━━ Ausgangstext

Die Tatsache, dass mein Freund eine Frau an seiner Seite hatte, die ihm Rückhalt und Kraft vermittelte, die aber nicht Andreas‘ Mutter war, bedeutete eine der Gegebenheiten auf der schiefen Ebene, auf der sich der Freund bewegte. Die Metapher Dirk Beackers (siehe Kapitel…) beschreibt vielleicht unser aller Lebensrahmen auf mehr oder weniger eindrückliche Weise. Das nunmehr grell aufscheinende Blitzlicht, beleuchtete das Spielfeld, auf dem sich der Freund als Mitspieler bewegte und auf dem mehrere Tote verteilt waren. Hier zeigte sich – vielleicht ausgeprägter als üblich –, dass die Leute das runde Spielfeld betraten und verließen, wie sie wollten. Immer war unklar, wer gerade den Ball hat und wer welches Tor zu seinem erklärt. Auf der abfallenden Fläche schien das Bemühen um Kontrolle aussichtslos.

━━━━
━━ Datenauszüge

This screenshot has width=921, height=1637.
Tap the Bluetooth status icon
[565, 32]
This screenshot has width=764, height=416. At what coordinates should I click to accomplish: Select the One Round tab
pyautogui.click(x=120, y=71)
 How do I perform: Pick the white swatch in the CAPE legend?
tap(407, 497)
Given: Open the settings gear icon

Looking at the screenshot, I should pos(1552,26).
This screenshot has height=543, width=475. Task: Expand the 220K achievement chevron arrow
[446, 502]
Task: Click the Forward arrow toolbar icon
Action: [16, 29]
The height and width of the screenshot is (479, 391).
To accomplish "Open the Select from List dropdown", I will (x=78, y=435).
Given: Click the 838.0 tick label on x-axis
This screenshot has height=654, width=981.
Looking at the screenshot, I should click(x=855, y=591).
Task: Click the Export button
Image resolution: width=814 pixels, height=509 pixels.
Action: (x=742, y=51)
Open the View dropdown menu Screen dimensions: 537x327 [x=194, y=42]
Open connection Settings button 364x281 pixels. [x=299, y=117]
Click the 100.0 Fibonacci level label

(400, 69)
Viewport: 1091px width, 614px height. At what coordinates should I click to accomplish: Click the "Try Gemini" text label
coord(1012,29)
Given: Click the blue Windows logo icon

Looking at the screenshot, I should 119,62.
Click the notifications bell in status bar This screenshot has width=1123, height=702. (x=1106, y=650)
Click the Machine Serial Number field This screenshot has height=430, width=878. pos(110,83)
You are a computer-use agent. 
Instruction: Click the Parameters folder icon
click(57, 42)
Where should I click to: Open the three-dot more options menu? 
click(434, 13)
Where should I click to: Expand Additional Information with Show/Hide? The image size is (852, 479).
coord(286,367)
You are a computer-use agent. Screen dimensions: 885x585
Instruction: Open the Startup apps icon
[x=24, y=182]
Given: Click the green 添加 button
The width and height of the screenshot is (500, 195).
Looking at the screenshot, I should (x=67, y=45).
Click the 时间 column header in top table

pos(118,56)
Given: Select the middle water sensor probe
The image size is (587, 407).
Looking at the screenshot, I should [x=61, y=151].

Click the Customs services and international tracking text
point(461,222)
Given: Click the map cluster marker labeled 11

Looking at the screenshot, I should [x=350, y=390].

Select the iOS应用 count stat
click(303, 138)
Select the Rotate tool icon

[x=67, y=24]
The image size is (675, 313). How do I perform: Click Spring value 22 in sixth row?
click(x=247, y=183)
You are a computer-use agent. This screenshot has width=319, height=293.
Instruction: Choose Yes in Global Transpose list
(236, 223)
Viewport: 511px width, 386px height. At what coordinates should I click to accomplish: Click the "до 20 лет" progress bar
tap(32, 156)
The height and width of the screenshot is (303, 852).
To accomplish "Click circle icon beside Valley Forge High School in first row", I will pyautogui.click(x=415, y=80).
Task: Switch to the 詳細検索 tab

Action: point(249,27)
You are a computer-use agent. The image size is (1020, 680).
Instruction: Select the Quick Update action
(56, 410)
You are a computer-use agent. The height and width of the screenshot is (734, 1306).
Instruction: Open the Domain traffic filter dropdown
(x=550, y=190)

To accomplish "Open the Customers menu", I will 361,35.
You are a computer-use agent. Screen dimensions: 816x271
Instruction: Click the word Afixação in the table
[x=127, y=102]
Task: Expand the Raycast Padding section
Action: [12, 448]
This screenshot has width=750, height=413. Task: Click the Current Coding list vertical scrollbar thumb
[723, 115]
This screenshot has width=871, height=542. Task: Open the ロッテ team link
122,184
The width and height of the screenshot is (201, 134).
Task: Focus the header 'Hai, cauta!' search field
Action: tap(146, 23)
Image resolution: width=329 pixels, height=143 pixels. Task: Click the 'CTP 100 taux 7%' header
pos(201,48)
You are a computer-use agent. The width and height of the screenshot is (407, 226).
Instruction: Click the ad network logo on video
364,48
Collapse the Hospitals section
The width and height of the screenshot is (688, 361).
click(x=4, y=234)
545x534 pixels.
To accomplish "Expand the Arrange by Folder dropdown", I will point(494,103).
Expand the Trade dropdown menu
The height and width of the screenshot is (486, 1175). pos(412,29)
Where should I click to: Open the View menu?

━━━━

→ Aufgabenstellung
Beantworte anhand des Ausgangstexts die folgenden Fragen:
(a) Wessen Mutter war die Frau an der Seite des Freundes nicht?
(b) Was beleuchtete das „grell aufscheinende Blitzlicht“?
(c) Was schien auf der abfallenden Fläche aussichtslos?

→ Lösungsfeld
(a) Sie war nicht Andreas‘ Mutter.
(b) Es beleuchtete das Spielfeld, auf dem sich der Freund als Mitspieler bewegte und auf dem mehrere Tote verteilt waren.
(c) Das Bemühen um Kontrolle schien aussichtslos.